Output every entry below exactly, without its pictures.
Top of Data to use
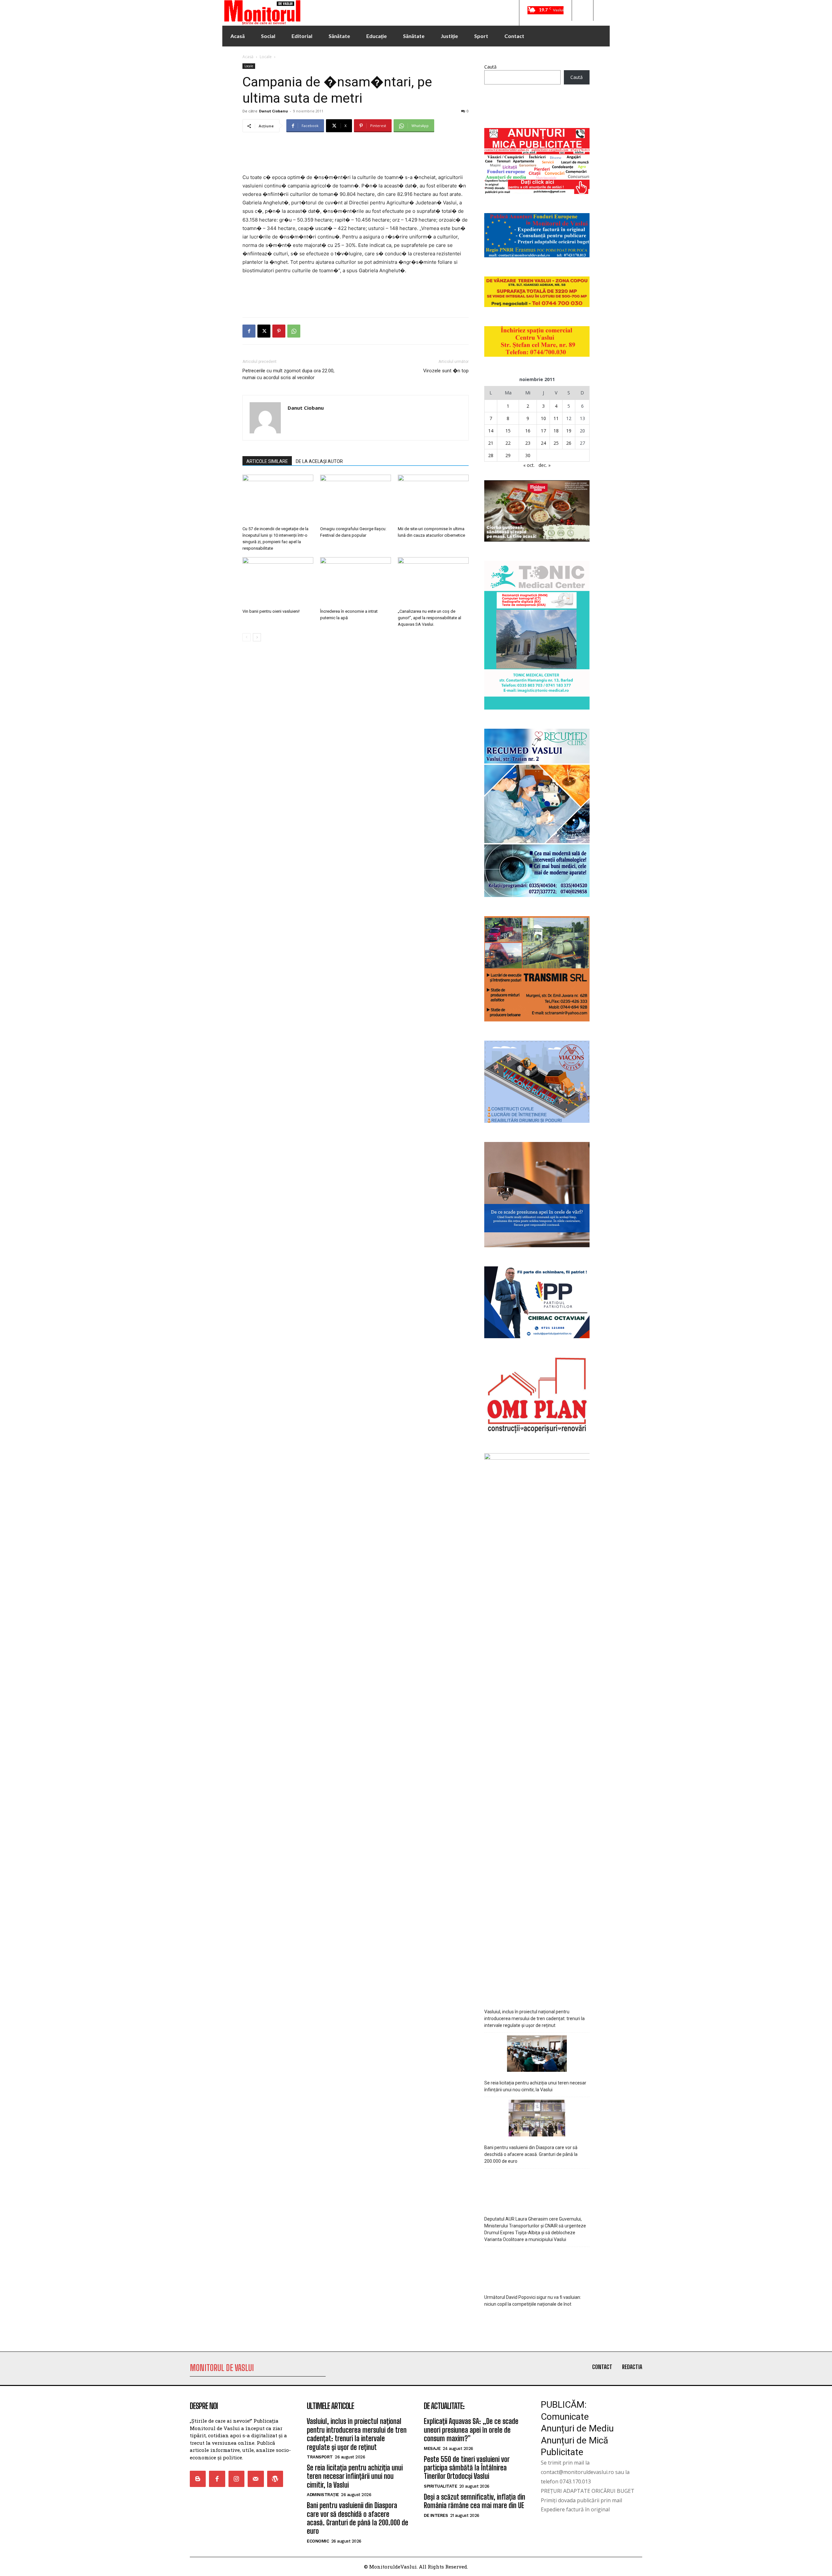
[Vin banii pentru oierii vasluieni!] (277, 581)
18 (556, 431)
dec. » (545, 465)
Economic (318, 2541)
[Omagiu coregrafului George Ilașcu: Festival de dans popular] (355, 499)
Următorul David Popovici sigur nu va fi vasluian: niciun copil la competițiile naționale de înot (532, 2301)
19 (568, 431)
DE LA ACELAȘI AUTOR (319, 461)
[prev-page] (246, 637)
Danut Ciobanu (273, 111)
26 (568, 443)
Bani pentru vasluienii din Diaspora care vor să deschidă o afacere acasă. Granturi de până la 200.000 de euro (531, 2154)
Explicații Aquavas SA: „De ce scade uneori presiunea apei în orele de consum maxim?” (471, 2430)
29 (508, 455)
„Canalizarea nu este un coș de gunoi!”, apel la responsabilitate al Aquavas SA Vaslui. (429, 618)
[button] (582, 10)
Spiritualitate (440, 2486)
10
Bottom of Data to use
• [Problem solution]
[Vin banii pentru oierii vasluieni!] (277, 581)
18 (556, 431)
dec. » (545, 465)
Economic (318, 2541)
[Omagiu coregrafului George Ilașcu: Festival de dans popular] (355, 499)
Următorul David Popovici sigur nu va fi vasluian: niciun copil la competițiile naționale de înot (532, 2301)
19 (568, 431)
DE LA ACELAȘI AUTOR (319, 461)
[prev-page] (246, 637)
Danut Ciobanu (273, 111)
26 (568, 443)
Bani pentru vasluienii din Diaspora care vor să deschidă o afacere acasă. Granturi de până la 200.000 de euro (531, 2154)
Explicații Aquavas SA: „De ce scade uneori presiunea apei în orele de consum maxim?” (471, 2430)
29 (508, 455)
„Canalizarea nu este un coș de gunoi!”, apel la responsabilitate al Aquavas SA Vaslui. (429, 618)
[button] (582, 10)
Spiritualitate (440, 2486)
10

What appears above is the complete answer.